Don ‘Scrubbs' Blakeney was born in New Plymouth on September 11th, 1943.
Blakeney graduated with a Bachelor of Commerce from Victoria University and by age 30 was given an overseas appointment as P&O's financial controller. It was an invaluable business opportunity, but Blakeney became increasingly disillusioned by the corporate world, and dropped out in 1973.
He found himself acting as the unit caterer, a role which brought him into the orbit of filmmakers like Roger Donaldson and Geoff Murphy, who soon discovered that Blakeney knew a thing or two about financing.
The filmmakers in turn, recommended Blakeney to Jim Booth, who was looking for someone to help facilitate the establishment of the NZ Film Commission. When the Interim Commission became a full fledged body in 1979, Blakeney was asked to become its first Executive Director.
Producer Kerry Robins remembers Blakeney's time at the NZFC: "What impressed me the most about him was his open door policy to ALL Kiwi filmmakers, his enthusiasm for their projects and the sound financial advice and NZFC support he would offer where ever he could. [...] he saw the NZFC were there to serve the filmmakers [...] if you needed photocopying done, the NZFC photocopier was freely available and as a result film makers were in and out of the offices all the time ..."
He pioneered the use of tax shelter mechanisms in the financing of Paul Maunder's Sons For The Return Home (1979), and Murphy's Goodbye Pork Pie (1981), helping raise private equity to get these films made.
Although Utu was achieved solid critical attention, sales were elusive. Blakeney chose to recut the picture, a decision that resulted in a turnaround in sales.
Unfortunately the Inland Revenue Department had decided to open the books on dozens of film productions (including Utu), alleging financing irregularities amounting to tax evasion.
Blakeney was one of only two producers who chose to fight the IRD Commissioner's assessment, rather than settle.
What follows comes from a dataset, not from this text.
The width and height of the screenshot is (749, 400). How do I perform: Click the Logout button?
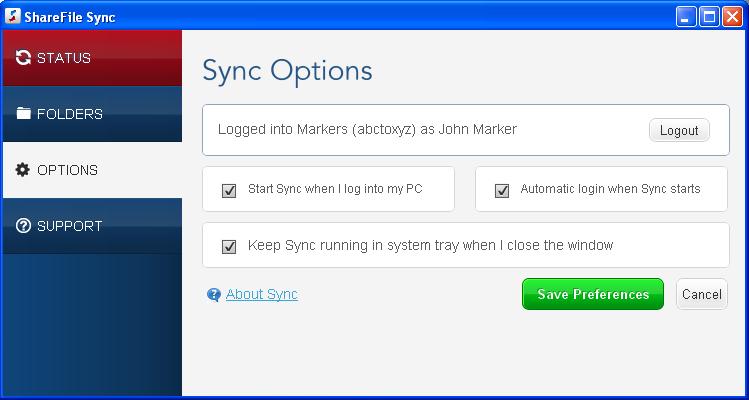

After 20 years, and a legal battle which went all the way to the Privy Council, the production was cleared.
The battle took its toll on Blakeney and his public career as a producer, although privately, his advice was sought, and he worked behind the scenes on various productions.
Today, Blakeney lives with his family in a small East Coast community. Although justifiably proud of his contributions to NZ film in the past, he is content to stay out of the arena now, though he has been a judge in local heats of the 48 Hour Film Festival.